Records from a data collection:
——————
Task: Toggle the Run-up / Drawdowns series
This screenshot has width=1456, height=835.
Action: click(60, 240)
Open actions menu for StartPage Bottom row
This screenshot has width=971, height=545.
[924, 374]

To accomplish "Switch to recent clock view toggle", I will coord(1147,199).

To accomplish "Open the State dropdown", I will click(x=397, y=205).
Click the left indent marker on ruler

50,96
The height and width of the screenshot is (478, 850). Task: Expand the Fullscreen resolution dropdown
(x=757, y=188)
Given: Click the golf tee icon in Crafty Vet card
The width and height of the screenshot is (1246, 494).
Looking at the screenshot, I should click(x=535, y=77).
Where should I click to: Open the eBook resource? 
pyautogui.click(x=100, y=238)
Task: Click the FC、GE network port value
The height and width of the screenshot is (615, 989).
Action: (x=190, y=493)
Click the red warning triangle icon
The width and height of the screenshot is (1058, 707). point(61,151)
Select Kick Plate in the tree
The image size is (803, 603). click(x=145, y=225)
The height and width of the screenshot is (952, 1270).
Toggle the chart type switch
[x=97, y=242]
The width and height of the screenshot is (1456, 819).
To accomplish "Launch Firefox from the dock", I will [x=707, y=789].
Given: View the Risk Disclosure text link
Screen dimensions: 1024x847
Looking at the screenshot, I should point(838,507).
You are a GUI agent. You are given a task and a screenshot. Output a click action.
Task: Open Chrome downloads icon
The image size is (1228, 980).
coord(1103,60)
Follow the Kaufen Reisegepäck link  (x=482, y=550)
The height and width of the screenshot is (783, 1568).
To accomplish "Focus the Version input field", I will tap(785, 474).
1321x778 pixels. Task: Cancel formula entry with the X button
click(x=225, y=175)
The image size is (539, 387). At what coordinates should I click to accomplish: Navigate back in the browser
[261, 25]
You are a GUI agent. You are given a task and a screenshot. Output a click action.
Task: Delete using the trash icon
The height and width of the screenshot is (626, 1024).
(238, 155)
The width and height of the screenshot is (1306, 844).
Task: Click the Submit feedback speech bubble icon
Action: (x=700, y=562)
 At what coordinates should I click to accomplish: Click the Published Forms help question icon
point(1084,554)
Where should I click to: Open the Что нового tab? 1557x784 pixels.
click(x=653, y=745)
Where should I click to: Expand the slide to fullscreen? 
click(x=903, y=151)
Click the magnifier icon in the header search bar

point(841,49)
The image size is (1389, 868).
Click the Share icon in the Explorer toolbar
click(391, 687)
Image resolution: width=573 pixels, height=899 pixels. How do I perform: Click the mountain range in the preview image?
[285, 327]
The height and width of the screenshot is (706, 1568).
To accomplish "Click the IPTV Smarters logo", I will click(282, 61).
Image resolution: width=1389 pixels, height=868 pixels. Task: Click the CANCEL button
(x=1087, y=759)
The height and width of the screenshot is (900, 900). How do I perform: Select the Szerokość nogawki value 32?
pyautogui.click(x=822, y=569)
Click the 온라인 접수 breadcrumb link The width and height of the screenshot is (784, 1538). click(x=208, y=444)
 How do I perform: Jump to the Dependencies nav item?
——————
= Task requirements =
Render every line of the listing above as a JSON array of strings, one string per line, with blank lines left out.

= Task result =
[
  "Task: Toggle the Run-up / Drawdowns series",
  "This screenshot has width=1456, height=835.",
  "Action: click(60, 240)",
  "Open actions menu for StartPage Bottom row",
  "This screenshot has width=971, height=545.",
  "[924, 374]",
  "To accomplish \"Switch to recent clock view toggle\", I will coord(1147,199).",
  "To accomplish \"Open the State dropdown\", I will click(x=397, y=205).",
  "Click the left indent marker on ruler",
  "50,96",
  "The height and width of the screenshot is (478, 850). Task: Expand the Fullscreen resolution dropdown",
  "(x=757, y=188)",
  "Given: Click the golf tee icon in Crafty Vet card",
  "The width and height of the screenshot is (1246, 494).",
  "Looking at the screenshot, I should click(x=535, y=77).",
  "Where should I click to: Open the eBook resource? ",
  "pyautogui.click(x=100, y=238)",
  "Task: Click the FC、GE network port value",
  "The height and width of the screenshot is (615, 989).",
  "Action: (x=190, y=493)",
  "Click the red warning triangle icon",
  "The width and height of the screenshot is (1058, 707). point(61,151)",
  "Select Kick Plate in the tree",
  "The image size is (803, 603). click(x=145, y=225)",
  "The height and width of the screenshot is (952, 1270).",
  "Toggle the chart type switch",
  "[x=97, y=242]",
  "The width and height of the screenshot is (1456, 819).",
  "To accomplish \"Launch Firefox from the dock\", I will [x=707, y=789].",
  "Given: View the Risk Disclosure text link",
  "Screen dimensions: 1024x847",
  "Looking at the screenshot, I should point(838,507).",
  "You are a GUI agent. You are given a task and a screenshot. Output a click action.",
  "Task: Open Chrome downloads icon",
  "The image size is (1228, 980).",
  "coord(1103,60)",
  "Follow the Kaufen Reisegepäck link  (x=482, y=550)",
  "The height and width of the screenshot is (783, 1568).",
  "To accomplish \"Focus the Version input field\", I will tap(785, 474).",
  "1321x778 pixels. Task: Cancel formula entry with the X button",
  "click(x=225, y=175)",
  "The image size is (539, 387). At what coordinates should I click to accomplish: Navigate back in the browser",
  "[261, 25]",
  "You are a GUI agent. You are given a task and a screenshot. Output a click action.",
  "Task: Delete using the trash icon",
  "The height and width of the screenshot is (626, 1024).",
  "(238, 155)",
  "The width and height of the screenshot is (1306, 844).",
  "Task: Click the Submit feedback speech bubble icon",
  "Action: (x=700, y=562)",
  " At what coordinates should I click to accomplish: Click the Published Forms help question icon",
  "point(1084,554)",
  "Where should I click to: Open the Что нового tab? 1557x784 pixels.",
  "click(x=653, y=745)",
  "Where should I click to: Expand the slide to fullscreen? ",
  "click(x=903, y=151)",
  "Click the magnifier icon in the header search bar",
  "point(841,49)",
  "The image size is (1389, 868).",
  "Click the Share icon in the Explorer toolbar",
  "click(391, 687)",
  "Image resolution: width=573 pixels, height=899 pixels. How do I perform: Click the mountain range in the preview image?",
  "[285, 327]",
  "The height and width of the screenshot is (706, 1568).",
  "To accomplish \"Click the IPTV Smarters logo\", I will click(282, 61).",
  "Image resolution: width=1389 pixels, height=868 pixels. Task: Click the CANCEL button",
  "(x=1087, y=759)",
  "The height and width of the screenshot is (900, 900). How do I perform: Select the Szerokość nogawki value 32?",
  "pyautogui.click(x=822, y=569)",
  "Click the 온라인 접수 breadcrumb link The width and height of the screenshot is (784, 1538). click(x=208, y=444)",
  " How do I perform: Jump to the Dependencies nav item?"
]